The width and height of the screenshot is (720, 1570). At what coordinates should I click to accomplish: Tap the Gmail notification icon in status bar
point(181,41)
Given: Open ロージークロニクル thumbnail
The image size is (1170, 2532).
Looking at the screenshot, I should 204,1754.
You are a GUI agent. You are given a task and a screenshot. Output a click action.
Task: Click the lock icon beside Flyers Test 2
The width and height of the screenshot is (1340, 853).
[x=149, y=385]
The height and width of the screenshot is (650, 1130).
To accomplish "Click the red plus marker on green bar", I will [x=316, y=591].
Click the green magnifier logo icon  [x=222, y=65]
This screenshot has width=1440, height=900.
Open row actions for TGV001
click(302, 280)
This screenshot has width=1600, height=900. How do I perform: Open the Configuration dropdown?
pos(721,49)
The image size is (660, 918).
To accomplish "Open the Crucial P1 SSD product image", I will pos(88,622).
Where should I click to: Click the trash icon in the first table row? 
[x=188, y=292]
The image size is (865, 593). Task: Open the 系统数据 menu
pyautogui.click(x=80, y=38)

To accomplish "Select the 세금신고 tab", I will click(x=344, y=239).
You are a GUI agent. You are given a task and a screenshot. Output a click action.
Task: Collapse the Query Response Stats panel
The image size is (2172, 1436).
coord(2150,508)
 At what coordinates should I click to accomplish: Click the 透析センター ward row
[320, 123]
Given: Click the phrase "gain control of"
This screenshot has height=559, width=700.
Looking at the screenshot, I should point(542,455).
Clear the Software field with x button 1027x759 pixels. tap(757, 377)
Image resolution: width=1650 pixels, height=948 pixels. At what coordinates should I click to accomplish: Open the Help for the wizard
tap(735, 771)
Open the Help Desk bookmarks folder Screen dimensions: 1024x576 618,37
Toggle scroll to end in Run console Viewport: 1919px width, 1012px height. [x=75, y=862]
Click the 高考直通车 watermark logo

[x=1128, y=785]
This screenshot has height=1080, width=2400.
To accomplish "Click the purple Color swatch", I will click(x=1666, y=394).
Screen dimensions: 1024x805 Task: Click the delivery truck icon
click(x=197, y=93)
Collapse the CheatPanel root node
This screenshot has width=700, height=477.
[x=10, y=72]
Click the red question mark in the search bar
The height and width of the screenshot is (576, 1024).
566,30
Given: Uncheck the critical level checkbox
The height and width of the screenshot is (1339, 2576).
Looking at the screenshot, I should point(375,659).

§ Instruction
Lay out the records above as a Markdown table with the columns "Row" and "Line", one row for each line and blank lines left out. Begin at the line that has "Given: Click the" and stop at the end of the records.

§ Response to the task
| Row | Line |
|---|---|
| 1 | Given: Click the phrase "gain control of" |
| 2 | This screenshot has height=559, width=700. |
| 3 | Looking at the screenshot, I should point(542,455). |
| 4 | Clear the Software field with x button 1027x759 pixels. tap(757, 377) |
| 5 | Image resolution: width=1650 pixels, height=948 pixels. At what coordinates should I click to accomplish: Open the Help for the wizard |
| 6 | tap(735, 771) |
| 7 | Open the Help Desk bookmarks folder Screen dimensions: 1024x576 618,37 |
| 8 | Toggle scroll to end in Run console Viewport: 1919px width, 1012px height. [x=75, y=862] |
| 9 | Click the 高考直通车 watermark logo |
| 10 | [x=1128, y=785] |
| 11 | This screenshot has height=1080, width=2400. |
| 12 | To accomplish "Click the purple Color swatch", I will click(x=1666, y=394). |
| 13 | Screen dimensions: 1024x805 Task: Click the delivery truck icon |
| 14 | click(x=197, y=93) |
| 15 | Collapse the CheatPanel root node |
| 16 | This screenshot has width=700, height=477. |
| 17 | [x=10, y=72] |
| 18 | Click the red question mark in the search bar |
| 19 | The height and width of the screenshot is (576, 1024). |
| 20 | 566,30 |
| 21 | Given: Uncheck the critical level checkbox |
| 22 | The height and width of the screenshot is (1339, 2576). |
| 23 | Looking at the screenshot, I should point(375,659). |